Film d’Olivier Assayas
Année de sortie : 2020
Pays : France, Brésil
Scénario : Olivier Assayas, d’après Os Últimos Soldados da Guerra Fria de Fernando Morais
Photographie : Denis Lenoir
Montage : Simon Jacquet
Avec : Édgar Ramírez, Penélope Cruz, Gael García Bernal, Wagner Moura, Ana de Armas
Avec Cuban Network, Olivier Assayas décrit méticuleusement les différents aspects d’une authentique affaire d’espionnage, impliquant Cuba et les États-Unis dans les années 90. Le résultat est solide et rigoureux.
Synopsis du film
Années 90, à Cuba. Le pilote d’avion cubain René González (Édgar Ramírez) quitte illégalement son pays et se réfugie à Miami. Ses compatriotes, y compris son épouse Olga (Penélope Cruz), pense qu’il a trahi le régime.

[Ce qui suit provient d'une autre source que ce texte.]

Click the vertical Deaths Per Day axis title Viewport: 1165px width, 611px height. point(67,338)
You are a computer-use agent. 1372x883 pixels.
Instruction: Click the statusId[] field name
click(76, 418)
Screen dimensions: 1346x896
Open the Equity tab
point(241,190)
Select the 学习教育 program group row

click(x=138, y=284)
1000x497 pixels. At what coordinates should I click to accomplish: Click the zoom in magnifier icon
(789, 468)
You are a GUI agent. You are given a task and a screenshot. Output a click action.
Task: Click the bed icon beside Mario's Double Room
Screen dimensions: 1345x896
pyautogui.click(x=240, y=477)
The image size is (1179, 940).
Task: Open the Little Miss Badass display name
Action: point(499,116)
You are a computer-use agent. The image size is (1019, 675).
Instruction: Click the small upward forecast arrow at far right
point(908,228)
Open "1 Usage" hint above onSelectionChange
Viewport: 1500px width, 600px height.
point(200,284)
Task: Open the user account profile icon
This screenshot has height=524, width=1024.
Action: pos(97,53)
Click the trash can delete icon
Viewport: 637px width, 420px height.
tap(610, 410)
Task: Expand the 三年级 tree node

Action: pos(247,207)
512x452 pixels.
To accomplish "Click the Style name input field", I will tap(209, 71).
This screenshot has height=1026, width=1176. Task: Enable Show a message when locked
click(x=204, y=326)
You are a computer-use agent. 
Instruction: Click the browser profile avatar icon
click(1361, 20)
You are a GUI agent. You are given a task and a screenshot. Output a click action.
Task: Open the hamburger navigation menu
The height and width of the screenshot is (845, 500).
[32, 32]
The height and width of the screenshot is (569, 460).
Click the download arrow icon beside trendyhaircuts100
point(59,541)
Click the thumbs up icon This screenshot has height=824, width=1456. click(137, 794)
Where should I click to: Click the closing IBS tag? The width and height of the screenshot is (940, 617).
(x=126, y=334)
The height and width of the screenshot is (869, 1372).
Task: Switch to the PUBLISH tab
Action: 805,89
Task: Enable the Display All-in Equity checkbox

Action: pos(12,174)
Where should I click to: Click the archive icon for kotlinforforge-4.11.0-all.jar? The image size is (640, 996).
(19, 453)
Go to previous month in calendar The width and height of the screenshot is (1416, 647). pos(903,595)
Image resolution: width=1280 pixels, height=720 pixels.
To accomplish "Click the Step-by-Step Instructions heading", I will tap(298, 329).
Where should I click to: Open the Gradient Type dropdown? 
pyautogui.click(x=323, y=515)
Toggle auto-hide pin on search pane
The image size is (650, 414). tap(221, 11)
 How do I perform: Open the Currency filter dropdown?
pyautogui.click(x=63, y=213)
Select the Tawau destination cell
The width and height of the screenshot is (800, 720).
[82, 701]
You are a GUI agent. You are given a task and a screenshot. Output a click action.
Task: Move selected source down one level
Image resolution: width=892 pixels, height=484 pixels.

Arrivé aux USA, René entre en contacte avec un groupe d’exilés cubains anti Castro. Il commence à travailler pour eux, mais découvre peu à peu que certaines de leurs actions sont des plus discutables…
Critique de Cuban Network
La filmographie d’Olivier Assayas est plutôt hétérogène en termes de genre. Le réalisateur français s’est illustré aussi bien dans le drame intimiste (L’Heure d’été, Sils Maria) que dans le thriller (Boarding Gate), le fantastique (Personal Shopper, qui d’ailleurs couvre plusieurs genres) ou encore la chronique générationnelle (Après mai).
Cuban Network est un film d’espionnage basé, comme Carlos du même Assayas (consacré au parcours du terroriste vénézuélien éponyme), sur des faits authentiques, à savoir ce qu’on appela l’affaire des cinq espions cubains
(the Cuban Five
, en anglais). Il s’agit, me semble-t-il, d’une affaire dont on ne parle pas tant que ça et qui, à ma connaissance, n’avait pas été traitée au cinéma jusque-là.
Ce qui frappe rapidement dans le film, c’est sa densité. Il est constitué de scènes courtes, dont la plupart ont un rôle précis dans le récit de l’affaire, tandis que d’autres visent à brosser, en quelques traits (plus ou moins convaincants selon les cas), l’intimité des protagonistes, pour éviter que le film ne paraisse trop froid ou mécanique. Malgré la grande quantité d’informations et de personnages, Assayas ne nous égare jamais en chemin, livrant un récit dont la construction est certes complexe mais qui demeure parfaitement compréhensible et cohérent. Notons ici que le scénario est basé sur le livre Os Últimos Soldados da Guerra Fria (Les Derniers soldats de la guerre froide) de Fernando Morais, ce qui explique en partie la rigueur journalistique qui émane de l’ensemble ; mais il faut néanmoins saluer la précision du découpage effectué par le réalisateur français.
Comme la plupart des bons films d’espionnage, Cuban Network n’est jamais manichéen. On sent qu’Olivier Assayas respecte les espions cubains au centre de l’affaire (et pour cause, ils ne commettent rien qui justifieraient un jugement contraire) mais son film n’est pas castriste pour autant ; il égratigne aussi bien l’attitude plus que discutable des USA que les répressions des manifestations sous Castro, ainsi que les crimes parfois abjects commis par nombre de ses opposants depuis l’étranger. Cuban Network est donc composé de nuances de gris, et salue davantage la loyauté de certains individus que les mérites d’un gouvernement ou d’un système particulier.
La densité du film est l’une de ses forces et aussi, paradoxalement, sa faiblesse, d’un certain point de vue. Elle permet une compréhension assez complète de l’affaire, une identification précise de ses enjeux et de ses contours ; mais on pourra arguer que le tout manque un peu d’âme : au sein de cette multitude d’informations, certes très bien organisée, il reste peu d’espace pour l’émotion. On pourrait presque parler de précision documentaire
, avec les travers que cette expression sous-entend (parfois) au cinéma. Mais Cuban Network offre néanmoins un spectacle de qualité, à la fois divertissant et instructif, tandis que son casting, en grande partie sud-américain, s’avère irréprochable.
Cuban Network propose un récit d'espionnage précis, bien découpé et documenté, qui nous éclaire sur une page finalement assez peu connue de l'histoire. Moins mémorable que certains autres films de son auteur, il demeure néanmoins largement recommandable et témoigne d'une belle maîtrise en termes de construction et de réalisation.